Sharp, clear, focused, exposed, edited, lit, colored digital photography is all over everywhere. Poor Ansel, he spent hours and hours making his perfect B&W prints, now it comes out of the phone camera almost ready made.
The Diné, (Navaho) blanket makers weave a flaw into their blankets to not offend the gods with perfection. Audiophiles say vinyl records are “warm” compared to digital, and the pops and clicks are part of the experience. The modern trend in hot rods is rust, not 23 layers of candy apple lacquer paint with chromed oil breathers.
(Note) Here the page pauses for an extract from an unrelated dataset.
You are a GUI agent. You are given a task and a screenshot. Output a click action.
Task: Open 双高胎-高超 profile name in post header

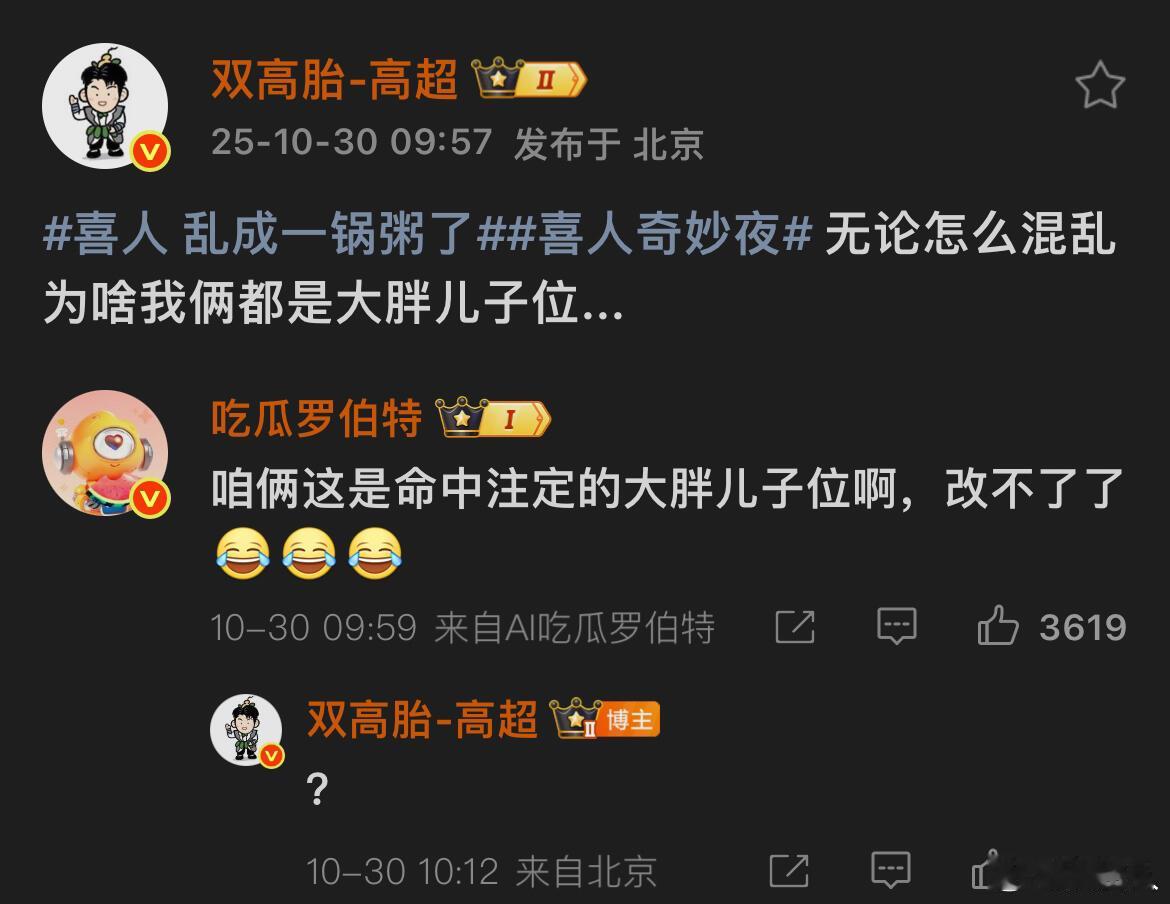point(334,80)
Sally Davis is a painter who became a street photographer of the urban landscape in NYC and LA. In her words in the book Masters of Street Photography about post processing images: “I find myself desaturating and adding a small Gaussian Blur. Digital Cameras sharpen to a fault. I am no longer interested in seeing the color of someone’s eyes half a block away.”
I love the look of film and use many presets and techniques to try to duplicate what I see as the look of it. Very good photographers say the “film look” is not that different from digital and what can be done in modern software darkrooms. But, if you ask them if there is anything special about a well done analog print on a piece of paper… Maybe, the blanket makers know something after all.
When you are sitting around looking at the dusty family photo albums ask yourself, “Boy, wouldn’t these look so much better if they were bright, sharp, clear, shiny digital photographs?” Any answer you make to the question is the right answer, BTW.
I have been scanning old film from the 70s, 80s, and 90s recently. It was all done with cheap lenses and drugstore processing. Film processing was and is very expensive to get the Ansel look. It takes the best cameras, lenses, and hours of work by people who are much more patient and talented at mixing magic potions in the dark and waving wands in the enlarger lights than I ever was. Let’s put that old saw about “it’s not the camera, it’s the photographer” out in the rain to rust away. If better equipment didn’t make better photographs, those famous photographers would have used Kodak Brownie cameras.
Here are some old film photos, and some new digital ones.
I add grain to most of my digital images now. I also blur some of them. My Photoshop presets defocus things a bit, too. I don’t plan and fuss taking the images now either. I used to with many of the old film shots, you had to, and I was learning the ropes of tripods, filters, exposure, hyper-focal distance, shutter speed, f-stop, Zone System ad nausem then. Now my photos are moments I see and grab on the fly. For me, it’s fulfilling and enjoyable to do it like that. Perfection and moments in the continuum of existence are exactly the same thing, every moment is perfect and infinitely short. Likewise, it’s impossible to capture perfection in any moment, no matter how long it is. There lies the rub. Golf and photography are twins, or demons separated at birth tormenting their pursuers, so they cannot and never will get it perfect. There must be a lesson in there somewhere.